図6(b)は、処理前(浸漬時間が0)の算術平均粗さRaと二乗平均粗さRmsをそれぞれRa
0とRms
0としたときの、浸漬時間とRa/Ra
0又はRms/Rms
0との関係を示すグラフである。
【
図7】
図7(a)、(b)は、ナトリウムナフタレン錯体溶液への浸漬処理を施した絶縁体上にめっき層を形成したチューブの外観写真である。
【
図8】
図8(a)、(b)、(c)は、それぞれ、処理前(浸漬時間が0)、10秒間の浸漬処理後、40秒間の浸漬処理後の絶縁体の赤外全反射吸収スペクトルを示す。
【
図9】
図9(a)、(b)、(c)は、それぞれ
図8(a)、(b)、(c)の赤外全反射吸収スペクトルのカルボキシ基に帰属する吸収ピーク周辺を拡大したものである。
【
図10】
図10(a)、(b)、(c)は、それぞれ
図8(a)、(b)、(c)の赤外全反射吸収スペクトルのフッ素樹脂のC-F収縮振動に帰属する吸収ピーク周辺を拡大したものである。
【発明を実施するための形態】
【0011】
〔実施の形態〕
(線状部材の構造)
図1は、第1の実施の形態に係る線状部材としてのケーブル1の断面図である。

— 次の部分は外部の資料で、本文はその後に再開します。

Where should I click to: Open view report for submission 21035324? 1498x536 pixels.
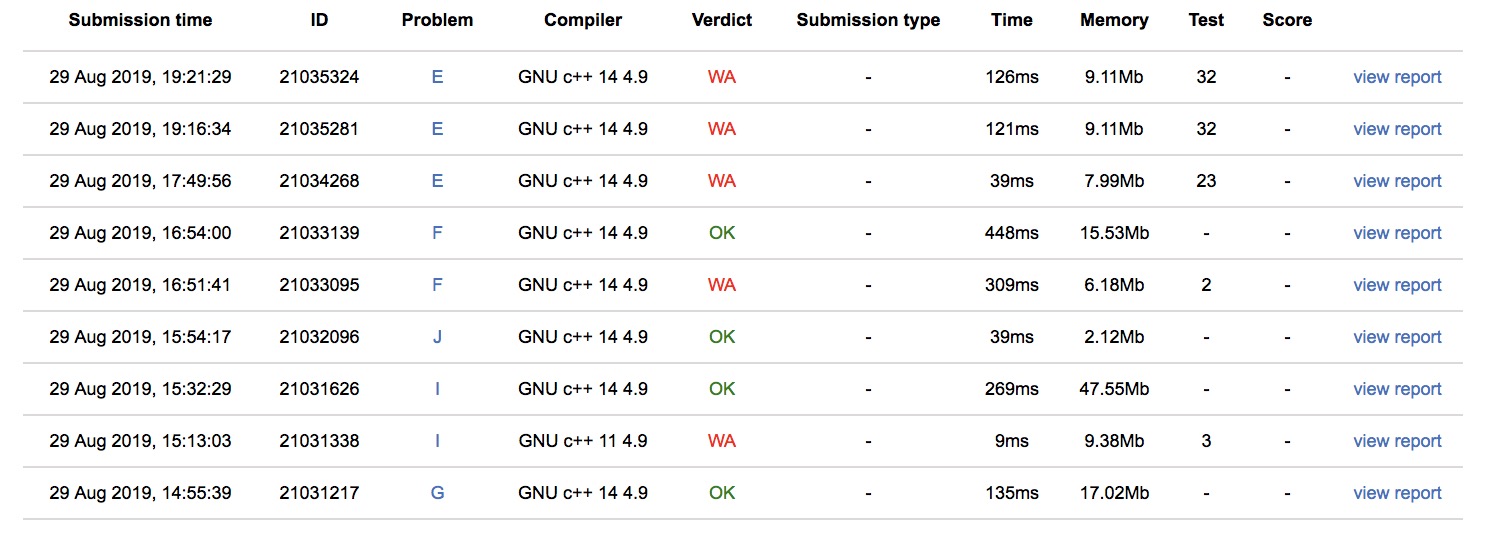click(1396, 77)
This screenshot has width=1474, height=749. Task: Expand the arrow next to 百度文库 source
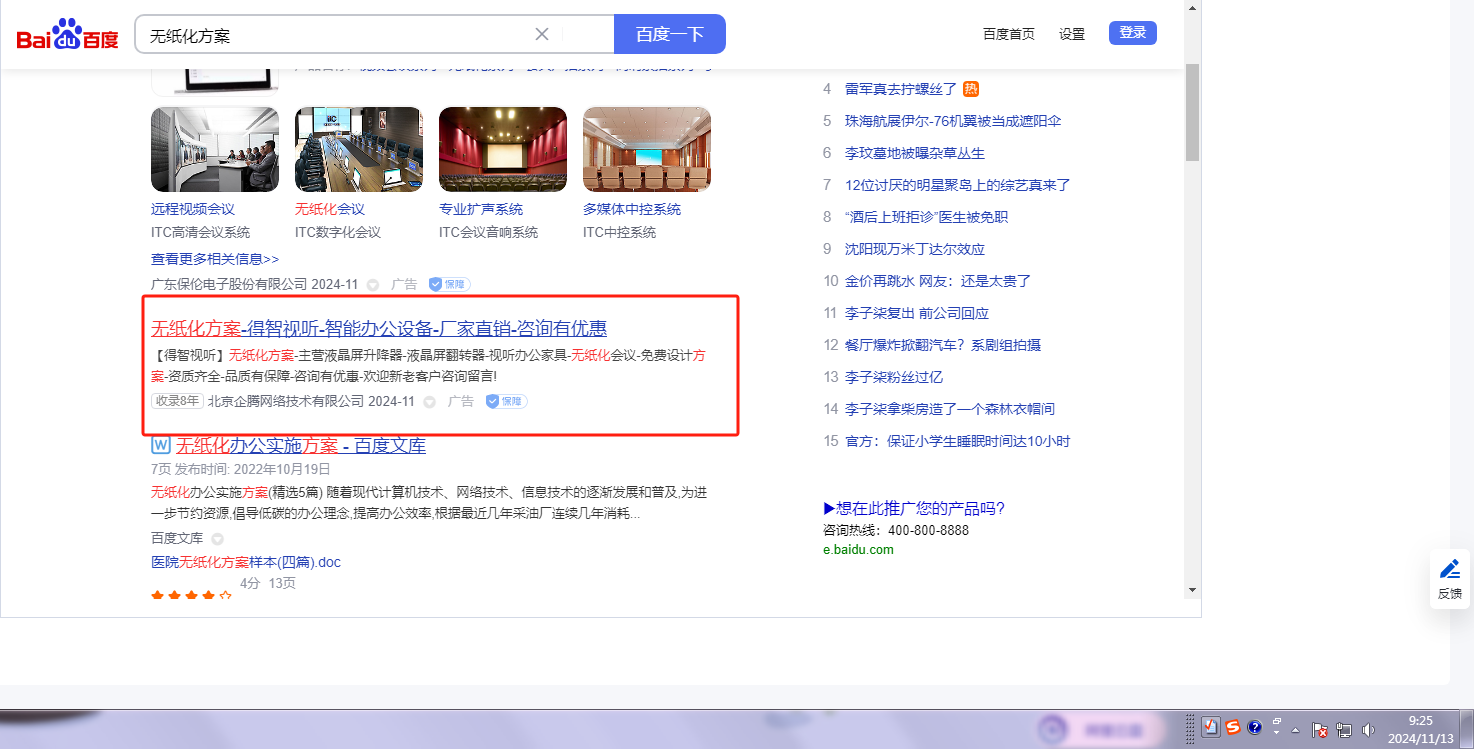217,539
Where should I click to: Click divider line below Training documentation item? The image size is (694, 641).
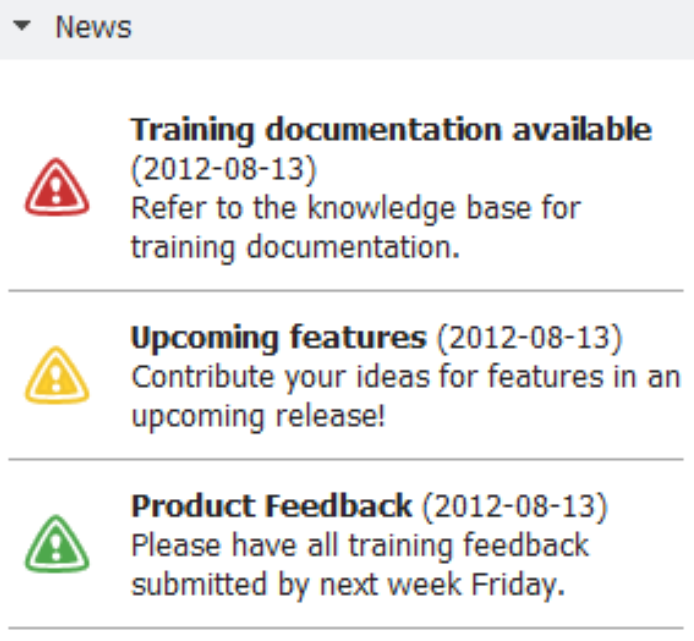tap(346, 292)
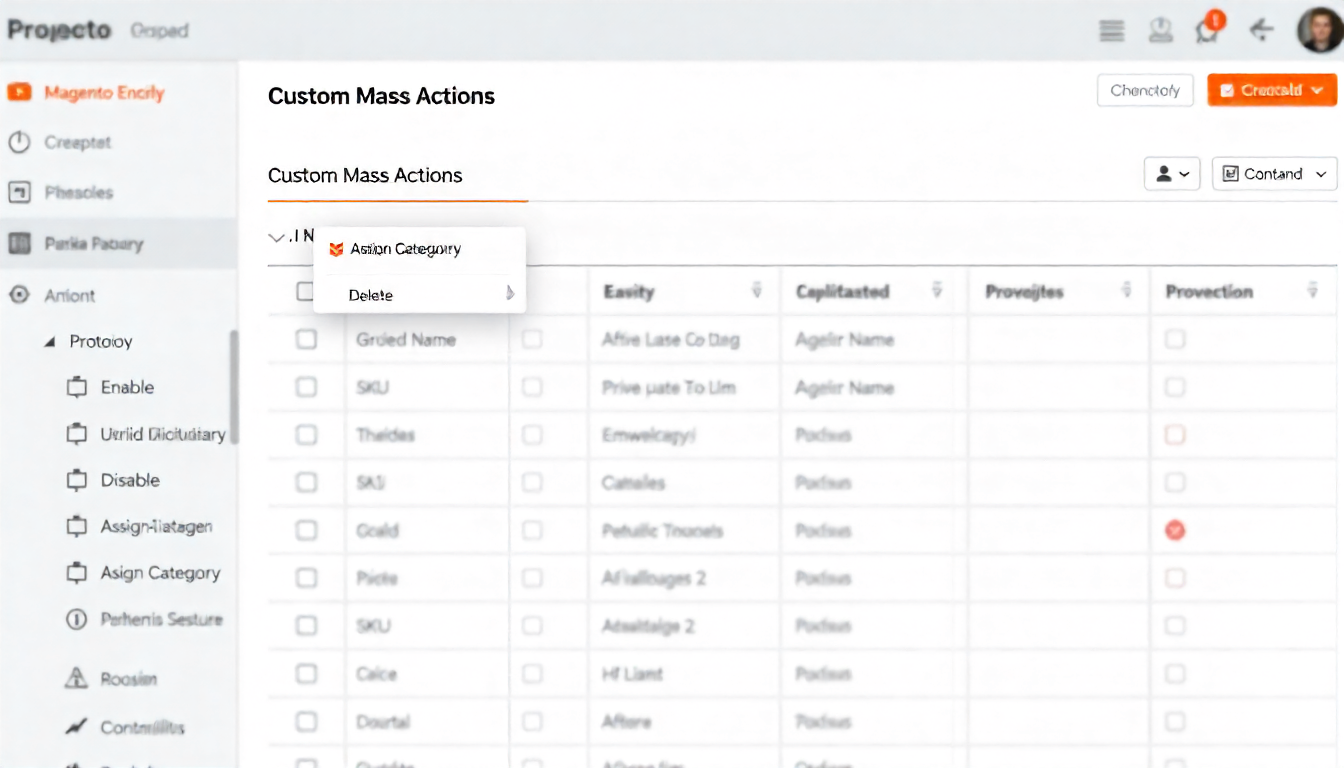The width and height of the screenshot is (1344, 768).
Task: Sort by the Easity column header
Action: [629, 292]
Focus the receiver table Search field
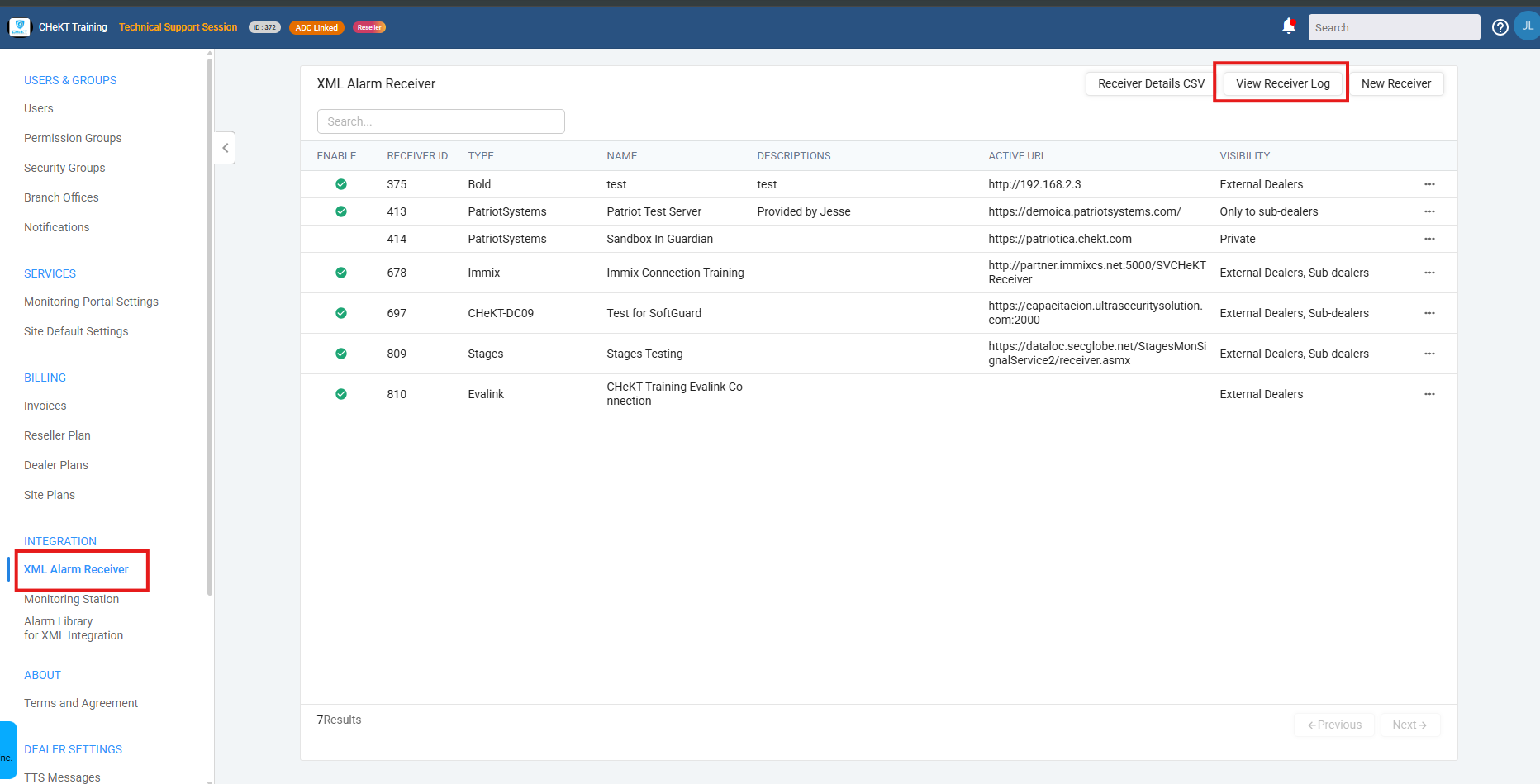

ケーブル1は、導体10と、導体10の周囲を被覆する線状の絶縁体11と、絶縁体11の表面(外周面)を直接被覆するシールド12と、を備える。ケーブル1の直径は、例えば、0.7~1.3mmである。
【0012】
線状の導体10は、ケーブル1の芯線であり、銅などの導体からなる。また、導体10は、屈曲特性を確保するために、複数の導線を撚って形成される撚線であってもよい。ケーブル1に含まれる導体10の本数は特に限定されず、ケーブル1の形態に応じて適宜設定される。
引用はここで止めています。